Segment Start: Source data

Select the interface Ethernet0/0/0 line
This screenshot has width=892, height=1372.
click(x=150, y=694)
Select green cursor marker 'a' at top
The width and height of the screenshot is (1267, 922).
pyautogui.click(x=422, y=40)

Segment End: Source data

What you have to do: All of the material should be given again, character for character.

Solution to this exercise:
Select the interface Ethernet0/0/0 line
This screenshot has width=892, height=1372.
click(x=150, y=694)
Select green cursor marker 'a' at top
The width and height of the screenshot is (1267, 922).
pyautogui.click(x=422, y=40)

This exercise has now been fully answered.